● Stated goal: Please rewrite the listing below with "pixel" replaced by "point" and nothing else changed.

Dataset rows start

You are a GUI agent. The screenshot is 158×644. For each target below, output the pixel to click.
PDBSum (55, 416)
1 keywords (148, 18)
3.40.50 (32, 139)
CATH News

Dataset rows end

● Exercise response:
You are a GUI agent. The screenshot is 158×644. For each target below, output the point to click.
PDBSum (55, 416)
1 keywords (148, 18)
3.40.50 (32, 139)
CATH News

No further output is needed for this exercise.